Update: Assignment of IP to non-residents

A false start to relaxing Exchange Control Regulations

In June 2012, virtually overnight, the South African Reserve Bank (SARB) amended the Exchange Control Regulations, making it compulsory to obtain advance approval before any South African IP is assigned to a foreign national. This was in blunt, devastating response to the judgment of Oilwell (Pty) Limited vs Protec International Limited, which said precisely the opposite, and for a number of very good reasons. SARB's position has come in for criticism, not only for the manner in which the provision has been introduced, but also for the Authority's decision not to publish any form of guideline on the matter. It has made for a very unhappy state of affairs.

However, just as suddenly and again without any warning, in early 2014, SARB published a Circular indicating that approval would be granted for certain transactions in which ownership of IP was intended to be assigned to non-Residents. Once again, heart-rates were sent soaring – only this time, there was an expectation that the judicial wisdom in OIlwell had prevailed. On a proper review of the Circular, though, this is not the case. To start off, the Circular extends exclusively to residents in the Technology, Media & Telecommunications industry, and even then only under very limited conditions. In fact, the liberalisation of the Regulations (if it is that) is so narrow in its application that it will not apply to anybody, except for the smallest microcosm of cases. It is, in effect, no liberalisation at all. It should also be noted that the Circular does not remove the pre-approval requirement, in any event. And so, for all practical purposes, the state of affairs remains. If you're considering assigning any South African IP to a non-resident, it is extremely important that you take proper advice in advance because of the extremely serious consequences that follow non-compliance, and which can't be remedied.

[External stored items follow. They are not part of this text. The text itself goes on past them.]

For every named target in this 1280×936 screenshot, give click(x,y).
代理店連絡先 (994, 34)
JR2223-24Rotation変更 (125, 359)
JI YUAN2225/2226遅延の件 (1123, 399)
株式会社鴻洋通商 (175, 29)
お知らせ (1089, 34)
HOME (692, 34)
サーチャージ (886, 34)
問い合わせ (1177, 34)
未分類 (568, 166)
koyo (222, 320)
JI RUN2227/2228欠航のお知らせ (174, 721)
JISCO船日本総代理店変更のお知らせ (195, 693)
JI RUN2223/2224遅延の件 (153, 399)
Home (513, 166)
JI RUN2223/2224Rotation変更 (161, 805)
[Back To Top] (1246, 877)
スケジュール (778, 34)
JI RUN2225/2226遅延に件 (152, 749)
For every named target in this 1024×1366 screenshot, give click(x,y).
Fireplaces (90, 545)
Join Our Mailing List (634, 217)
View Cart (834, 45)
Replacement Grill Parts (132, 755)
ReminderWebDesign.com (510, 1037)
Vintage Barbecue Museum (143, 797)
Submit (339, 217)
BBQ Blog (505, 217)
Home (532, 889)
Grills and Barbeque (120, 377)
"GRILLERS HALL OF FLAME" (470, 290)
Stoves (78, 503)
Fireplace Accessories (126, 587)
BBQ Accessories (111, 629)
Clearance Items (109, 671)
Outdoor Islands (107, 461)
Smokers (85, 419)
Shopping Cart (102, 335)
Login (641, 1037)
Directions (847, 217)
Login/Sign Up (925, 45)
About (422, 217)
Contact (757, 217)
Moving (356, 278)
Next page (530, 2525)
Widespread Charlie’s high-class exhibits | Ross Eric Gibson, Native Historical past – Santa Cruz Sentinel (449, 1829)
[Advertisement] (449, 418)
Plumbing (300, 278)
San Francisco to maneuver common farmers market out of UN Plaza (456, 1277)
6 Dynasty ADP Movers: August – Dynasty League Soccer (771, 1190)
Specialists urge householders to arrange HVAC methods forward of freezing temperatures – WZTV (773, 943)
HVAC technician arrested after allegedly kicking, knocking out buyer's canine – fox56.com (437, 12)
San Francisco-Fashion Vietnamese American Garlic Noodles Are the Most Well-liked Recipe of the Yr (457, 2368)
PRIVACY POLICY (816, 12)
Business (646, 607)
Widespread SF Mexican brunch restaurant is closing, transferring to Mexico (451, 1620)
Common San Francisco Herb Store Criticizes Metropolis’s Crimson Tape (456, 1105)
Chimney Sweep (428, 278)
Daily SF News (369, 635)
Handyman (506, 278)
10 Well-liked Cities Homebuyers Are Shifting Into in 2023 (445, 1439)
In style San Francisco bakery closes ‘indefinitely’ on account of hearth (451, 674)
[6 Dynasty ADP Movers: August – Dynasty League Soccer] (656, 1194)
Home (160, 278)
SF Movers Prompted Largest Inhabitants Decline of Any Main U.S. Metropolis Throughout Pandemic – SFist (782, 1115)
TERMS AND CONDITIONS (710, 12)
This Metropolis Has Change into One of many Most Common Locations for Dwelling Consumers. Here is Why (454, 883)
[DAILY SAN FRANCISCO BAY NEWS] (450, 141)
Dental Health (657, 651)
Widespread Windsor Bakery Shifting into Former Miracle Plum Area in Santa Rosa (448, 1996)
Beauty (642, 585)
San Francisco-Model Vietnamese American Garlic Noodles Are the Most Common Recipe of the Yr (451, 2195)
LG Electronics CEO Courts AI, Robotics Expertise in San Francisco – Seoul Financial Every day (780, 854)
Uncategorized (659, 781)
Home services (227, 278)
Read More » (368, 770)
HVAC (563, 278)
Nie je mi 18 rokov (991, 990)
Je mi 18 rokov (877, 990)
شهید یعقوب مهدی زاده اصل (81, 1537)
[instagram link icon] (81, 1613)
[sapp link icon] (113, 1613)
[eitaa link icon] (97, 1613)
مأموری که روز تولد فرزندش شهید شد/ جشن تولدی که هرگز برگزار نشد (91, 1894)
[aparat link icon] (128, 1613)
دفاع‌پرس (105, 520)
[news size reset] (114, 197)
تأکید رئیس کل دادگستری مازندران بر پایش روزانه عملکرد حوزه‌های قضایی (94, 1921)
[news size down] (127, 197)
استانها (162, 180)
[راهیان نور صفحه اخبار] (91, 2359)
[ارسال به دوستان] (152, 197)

This article is not intended to be a comprehensive statement of the law, nor does it constitute an opinion or guarantee of any kind, and should not be construed as such. It should not be relied upon as a substitute for specific advice regarding particular scenarios. Margo® Attorneys, Inc. cannot accept responsibility for the consequences of any person relying on the contents of this document for any other purpose. The views expressed in this article are also not necessarily those of Margo® Attorneys, Inc.